▸ What to work on: Nothing but the lines from the one containing "Where should I click to: Click" to the end of the data should be copied, exactly, and the pictures stay out.
Information shown Start Marker
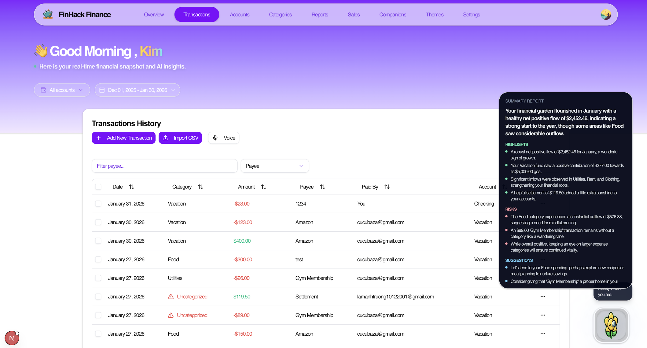The height and width of the screenshot is (348, 647).
Task: Click the flower companion mascot icon
Action: point(611,325)
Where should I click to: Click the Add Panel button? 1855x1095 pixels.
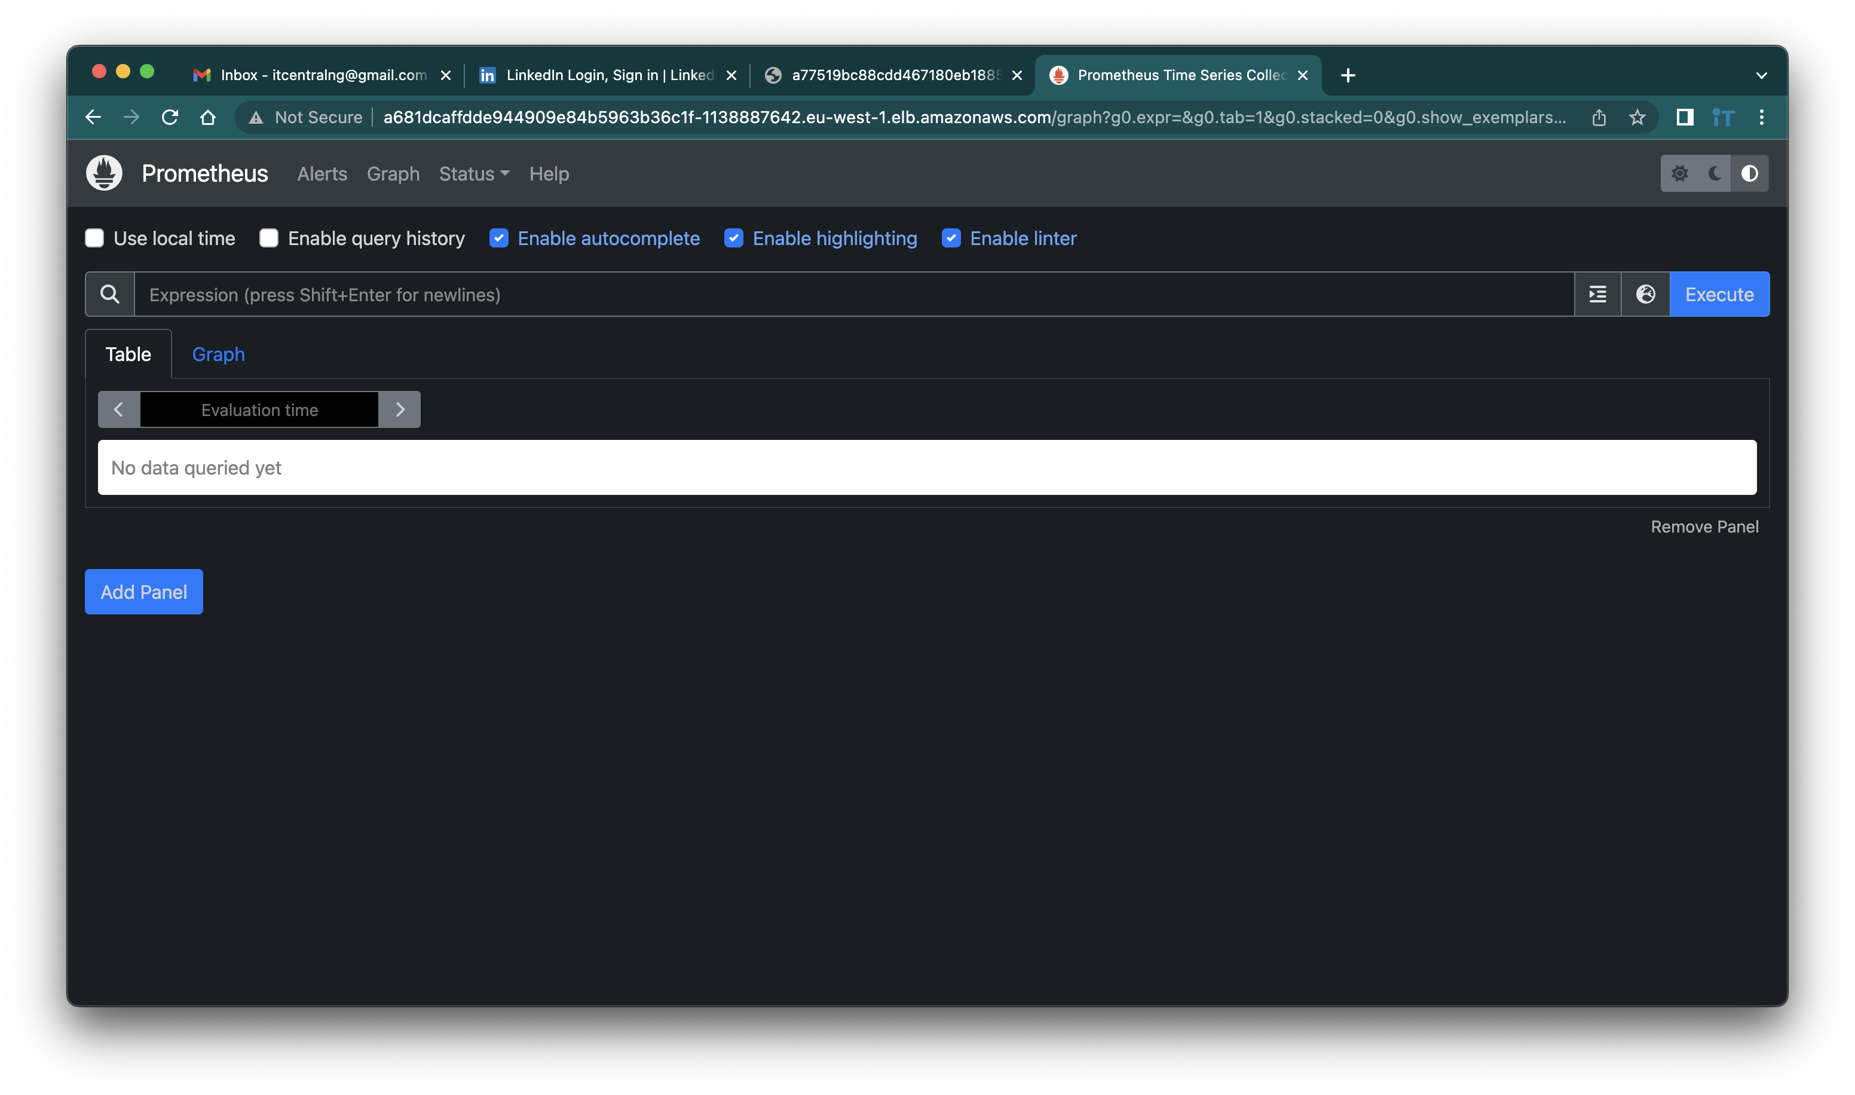click(144, 592)
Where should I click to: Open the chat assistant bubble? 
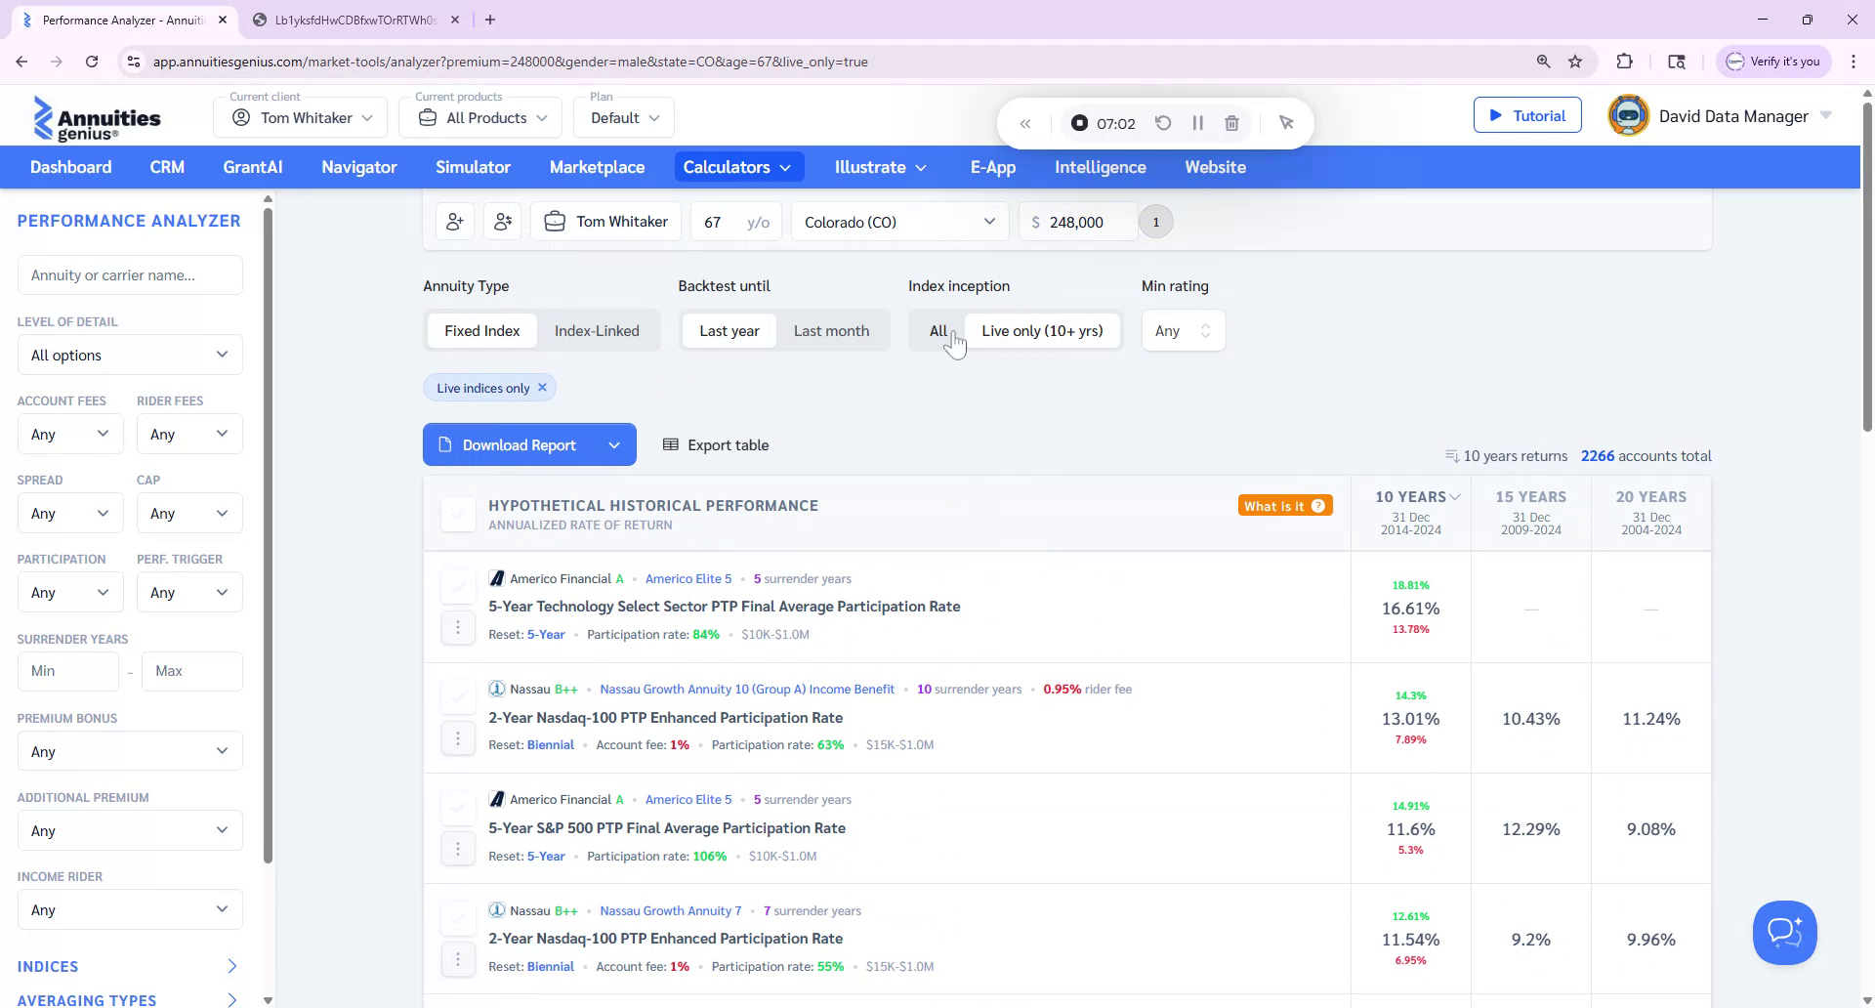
Information shown End Marker
▸ Answer to the problem:
Where should I click to: Click the Add Panel button? 1855x1095 pixels.
click(144, 592)
Where should I click to: Open the chat assistant bubble? 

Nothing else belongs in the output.